*Task data*.
=== Begin Enclosure ===

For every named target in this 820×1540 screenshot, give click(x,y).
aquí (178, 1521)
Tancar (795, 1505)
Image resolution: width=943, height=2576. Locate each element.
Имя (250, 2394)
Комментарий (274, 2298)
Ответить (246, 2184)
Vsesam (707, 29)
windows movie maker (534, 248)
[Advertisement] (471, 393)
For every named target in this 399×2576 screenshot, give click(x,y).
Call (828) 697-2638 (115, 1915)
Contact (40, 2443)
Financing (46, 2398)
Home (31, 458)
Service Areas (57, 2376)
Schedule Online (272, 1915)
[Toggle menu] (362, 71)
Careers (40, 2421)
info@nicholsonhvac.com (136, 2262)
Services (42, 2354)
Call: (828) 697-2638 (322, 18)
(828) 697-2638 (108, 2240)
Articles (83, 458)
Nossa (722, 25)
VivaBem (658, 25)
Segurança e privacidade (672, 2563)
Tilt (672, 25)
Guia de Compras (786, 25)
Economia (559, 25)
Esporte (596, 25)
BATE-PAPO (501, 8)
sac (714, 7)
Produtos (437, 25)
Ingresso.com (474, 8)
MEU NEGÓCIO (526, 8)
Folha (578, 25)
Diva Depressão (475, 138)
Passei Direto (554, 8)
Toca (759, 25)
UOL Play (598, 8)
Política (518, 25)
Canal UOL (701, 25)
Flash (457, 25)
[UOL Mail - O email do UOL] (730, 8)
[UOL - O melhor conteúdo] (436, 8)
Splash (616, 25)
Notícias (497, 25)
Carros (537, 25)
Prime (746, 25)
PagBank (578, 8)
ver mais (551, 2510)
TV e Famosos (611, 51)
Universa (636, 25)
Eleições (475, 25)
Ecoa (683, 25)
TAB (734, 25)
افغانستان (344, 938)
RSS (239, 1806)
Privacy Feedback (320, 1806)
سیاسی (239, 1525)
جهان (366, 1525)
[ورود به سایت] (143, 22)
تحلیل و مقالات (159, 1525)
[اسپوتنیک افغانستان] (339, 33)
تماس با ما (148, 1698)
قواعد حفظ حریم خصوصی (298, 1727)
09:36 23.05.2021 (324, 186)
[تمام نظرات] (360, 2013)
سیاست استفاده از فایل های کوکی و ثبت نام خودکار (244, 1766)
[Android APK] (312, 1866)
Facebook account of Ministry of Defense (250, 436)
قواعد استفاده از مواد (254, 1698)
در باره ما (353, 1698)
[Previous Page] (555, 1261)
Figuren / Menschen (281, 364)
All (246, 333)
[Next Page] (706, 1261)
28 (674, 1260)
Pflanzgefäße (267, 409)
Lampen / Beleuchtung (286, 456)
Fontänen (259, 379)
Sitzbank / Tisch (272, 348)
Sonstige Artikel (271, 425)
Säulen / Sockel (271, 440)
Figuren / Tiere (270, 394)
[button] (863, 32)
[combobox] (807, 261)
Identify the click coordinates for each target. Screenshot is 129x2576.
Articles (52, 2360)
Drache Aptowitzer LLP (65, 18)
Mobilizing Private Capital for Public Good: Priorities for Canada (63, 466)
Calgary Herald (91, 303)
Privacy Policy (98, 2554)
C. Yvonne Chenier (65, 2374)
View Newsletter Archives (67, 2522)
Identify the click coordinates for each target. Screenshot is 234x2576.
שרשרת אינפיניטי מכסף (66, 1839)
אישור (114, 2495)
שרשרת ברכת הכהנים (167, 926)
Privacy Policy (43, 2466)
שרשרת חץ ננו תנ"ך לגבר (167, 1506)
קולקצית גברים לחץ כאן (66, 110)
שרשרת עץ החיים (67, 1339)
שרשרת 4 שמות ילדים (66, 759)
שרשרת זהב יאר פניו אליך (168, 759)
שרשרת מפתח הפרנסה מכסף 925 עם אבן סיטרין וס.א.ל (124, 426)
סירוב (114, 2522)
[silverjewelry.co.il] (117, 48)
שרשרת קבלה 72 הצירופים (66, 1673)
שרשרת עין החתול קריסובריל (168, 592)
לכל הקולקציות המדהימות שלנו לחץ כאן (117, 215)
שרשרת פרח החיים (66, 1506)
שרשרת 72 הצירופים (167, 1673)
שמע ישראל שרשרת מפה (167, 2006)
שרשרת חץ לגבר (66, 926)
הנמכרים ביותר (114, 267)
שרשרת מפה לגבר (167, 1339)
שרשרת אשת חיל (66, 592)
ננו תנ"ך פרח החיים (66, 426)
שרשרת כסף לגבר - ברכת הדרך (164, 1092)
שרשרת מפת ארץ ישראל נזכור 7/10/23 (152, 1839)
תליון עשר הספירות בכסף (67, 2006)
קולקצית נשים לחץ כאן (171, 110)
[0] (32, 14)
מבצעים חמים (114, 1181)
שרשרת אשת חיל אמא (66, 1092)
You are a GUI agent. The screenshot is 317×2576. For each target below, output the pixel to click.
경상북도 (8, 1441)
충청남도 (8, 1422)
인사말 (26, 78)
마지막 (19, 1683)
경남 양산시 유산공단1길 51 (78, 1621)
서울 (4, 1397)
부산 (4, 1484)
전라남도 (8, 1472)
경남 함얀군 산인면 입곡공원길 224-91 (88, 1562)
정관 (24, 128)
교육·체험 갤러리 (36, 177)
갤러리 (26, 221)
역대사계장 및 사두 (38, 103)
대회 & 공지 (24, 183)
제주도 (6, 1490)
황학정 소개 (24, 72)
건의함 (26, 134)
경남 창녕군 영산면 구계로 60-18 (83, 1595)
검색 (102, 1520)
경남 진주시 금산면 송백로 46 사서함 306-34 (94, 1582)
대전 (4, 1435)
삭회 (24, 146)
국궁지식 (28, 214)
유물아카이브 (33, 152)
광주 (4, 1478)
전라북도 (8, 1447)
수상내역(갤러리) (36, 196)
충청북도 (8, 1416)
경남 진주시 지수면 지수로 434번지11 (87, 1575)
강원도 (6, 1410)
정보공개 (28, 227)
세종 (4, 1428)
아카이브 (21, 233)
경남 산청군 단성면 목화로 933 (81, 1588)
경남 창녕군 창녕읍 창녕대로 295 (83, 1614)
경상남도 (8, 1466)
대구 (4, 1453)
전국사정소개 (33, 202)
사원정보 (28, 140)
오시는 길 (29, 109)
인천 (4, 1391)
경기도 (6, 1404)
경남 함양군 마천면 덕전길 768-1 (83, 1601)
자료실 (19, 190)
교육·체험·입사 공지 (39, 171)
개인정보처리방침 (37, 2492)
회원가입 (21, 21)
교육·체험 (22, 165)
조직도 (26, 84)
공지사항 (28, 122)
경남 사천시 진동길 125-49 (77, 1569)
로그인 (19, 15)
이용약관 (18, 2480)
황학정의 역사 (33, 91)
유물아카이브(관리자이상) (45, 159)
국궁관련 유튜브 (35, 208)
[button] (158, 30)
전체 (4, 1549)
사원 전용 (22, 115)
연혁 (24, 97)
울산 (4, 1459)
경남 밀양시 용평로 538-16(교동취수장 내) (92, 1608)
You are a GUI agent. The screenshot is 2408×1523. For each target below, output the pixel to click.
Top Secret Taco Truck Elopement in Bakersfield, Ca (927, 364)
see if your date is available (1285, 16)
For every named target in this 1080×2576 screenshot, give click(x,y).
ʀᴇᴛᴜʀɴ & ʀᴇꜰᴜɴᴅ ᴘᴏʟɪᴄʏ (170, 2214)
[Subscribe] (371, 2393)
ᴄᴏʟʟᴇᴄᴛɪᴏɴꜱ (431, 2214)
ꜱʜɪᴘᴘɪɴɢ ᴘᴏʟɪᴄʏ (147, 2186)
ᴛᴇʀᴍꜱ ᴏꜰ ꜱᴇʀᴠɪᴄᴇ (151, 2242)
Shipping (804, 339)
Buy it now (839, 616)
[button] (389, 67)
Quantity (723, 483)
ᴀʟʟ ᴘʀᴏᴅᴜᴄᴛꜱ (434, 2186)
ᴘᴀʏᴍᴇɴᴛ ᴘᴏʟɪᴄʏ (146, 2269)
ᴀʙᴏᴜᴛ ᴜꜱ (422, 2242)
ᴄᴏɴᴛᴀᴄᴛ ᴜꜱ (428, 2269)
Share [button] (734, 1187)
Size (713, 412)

=== End Enclosure ===

*Exercise goal*. The response must consist solely of the lines from the first line of the entries through the line containing "Sitzbank / Tisch (272, 348)", repeated exactly.

*Answer*.
For every named target in this 820×1540 screenshot, give click(x,y).
aquí (178, 1521)
Tancar (795, 1505)
Image resolution: width=943, height=2576. Locate each element.
Имя (250, 2394)
Комментарий (274, 2298)
Ответить (246, 2184)
Vsesam (707, 29)
windows movie maker (534, 248)
[Advertisement] (471, 393)
For every named target in this 399×2576 screenshot, give click(x,y).
Call (828) 697-2638 (115, 1915)
Contact (40, 2443)
Financing (46, 2398)
Home (31, 458)
Service Areas (57, 2376)
Schedule Online (272, 1915)
[Toggle menu] (362, 71)
Careers (40, 2421)
info@nicholsonhvac.com (136, 2262)
Services (42, 2354)
Call: (828) 697-2638 (322, 18)
(828) 697-2638 (108, 2240)
Articles (83, 458)
Nossa (722, 25)
VivaBem (658, 25)
Segurança e privacidade (672, 2563)
Tilt (672, 25)
Guia de Compras (786, 25)
Economia (559, 25)
Esporte (596, 25)
BATE-PAPO (501, 8)
sac (714, 7)
Produtos (437, 25)
Ingresso.com (474, 8)
MEU NEGÓCIO (526, 8)
Folha (578, 25)
Diva Depressão (475, 138)
Passei Direto (554, 8)
Toca (759, 25)
UOL Play (598, 8)
Política (518, 25)
Canal UOL (701, 25)
Flash (457, 25)
[UOL Mail - O email do UOL] (730, 8)
[UOL - O melhor conteúdo] (436, 8)
Splash (616, 25)
Notícias (497, 25)
Carros (537, 25)
Prime (746, 25)
PagBank (578, 8)
ver mais (551, 2510)
TV e Famosos (611, 51)
Universa (636, 25)
Eleições (475, 25)
Ecoa (683, 25)
TAB (734, 25)
افغانستان (344, 938)
RSS (239, 1806)
Privacy Feedback (320, 1806)
سیاسی (239, 1525)
جهان (366, 1525)
[ورود به سایت] (143, 22)
تحلیل و مقالات (159, 1525)
[اسپوتنیک افغانستان] (339, 33)
تماس با ما (148, 1698)
قواعد حفظ حریم خصوصی (298, 1727)
09:36 23.05.2021 (324, 186)
[تمام نظرات] (360, 2013)
سیاست استفاده از فایل های کوکی و ثبت نام خودکار (244, 1766)
[Android APK] (312, 1866)
Facebook account of Ministry of Defense (250, 436)
قواعد استفاده از مواد (254, 1698)
در باره ما (353, 1698)
[Previous Page] (555, 1261)
Figuren / Menschen (281, 364)
All (246, 333)
[Next Page] (706, 1261)
28 (674, 1260)
Pflanzgefäße (267, 409)
Lampen / Beleuchtung (286, 456)
Fontänen (259, 379)
Sitzbank / Tisch (272, 348)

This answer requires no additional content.